### THINGS TO DO
**1)** Duplicate this passage from the Marketo UTM tracking text, starting at "utm_campaign = Product, promo" and ending at "must be hidden!".
**2)** Finish out the next part of the Marketo UTM tracking text, picking up after its last sentence.

### DOCUMENT SEGMENT
------------------------------------------------------------------------
Let’s paint a picture here, you spend a huge amount of your advertising budget a month on online ads, which seems to be driving a large amount of traffic to your page – however, you have no real visibility of the source of these leads or tracking specific details where multiple visitors land on the same web page but come from different referrers. This is where UTM fields in Marketo come to play.
Here’s a quick 101 on how to best track attribution from UTM fields in Marketo.
Step 1:
Login to Marketo and create custom fields (field type – string) for all the UTM’s you want to track to allow for the data to feed into Marketo when a lead converts on a form. The most common scenarios for UTM use are Campaign, Content, Medium, Source and Term – see definitions below.
utm_source = The referrer: (e.g. google, newsletter)
utm_medium = Marketing medium: (e.g. cpc, banner, email)
utm_campaign = Product, promo code, or slogan (e.g. spring_sale)
utm_term = Identify the paid keywords
utm_content = use to differentiate ads
Step 2:
Add the UTM fields to your form, remembering that these fields must be hidden!
------------------------------------------------------------------------
### DATASET SECTION
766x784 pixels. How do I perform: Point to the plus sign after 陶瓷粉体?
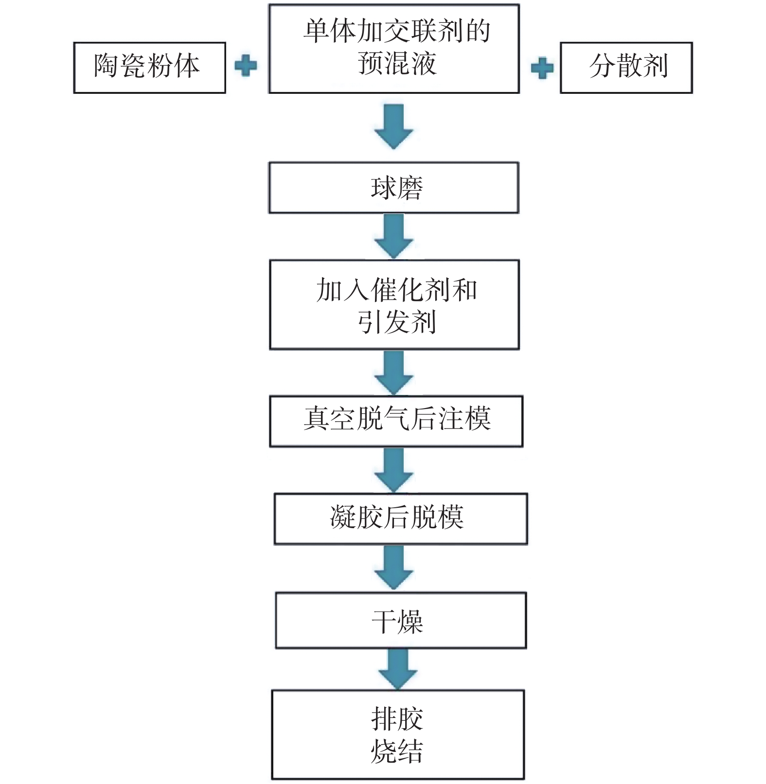pos(246,66)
------------------------------------------------------------------------
### ANSWERS PROVIDED
**1)**
utm_campaign = Product, promo code, or slogan (e.g. spring_sale)
utm_term = Identify the paid keywords
utm_content = use to differentiate ads
Step 2:
Add the UTM fields to your form, remembering that these fields must be hidden!

**2)**
A common issue with capturing the UTM values from the URL parameter is that the parameter must be in the URL during the time of form submission. This makes it tricky for the UTM value to be captured if a user navigates away and the parameters disappear.
To solve this issue, you can create a tracking script that will store any UTM parameter it finds into a cookie. So, if UTM parameters are present, this script will store these into a cookie – meaning if it comes from a URL and it is the first time seeing it, the script creates the cookie.
Step 3:
Set-up smart campaigns which trigger on the form filled out but is filtered by the specific UTM value.
This can be tested by creating URLs to your landing page and submitting the form with your test lead; check the UTM field values against your test lead to see it has populated properly.
Use the data in the fields to run reports to have clear visibility of the success of your campaigns.
Thanks!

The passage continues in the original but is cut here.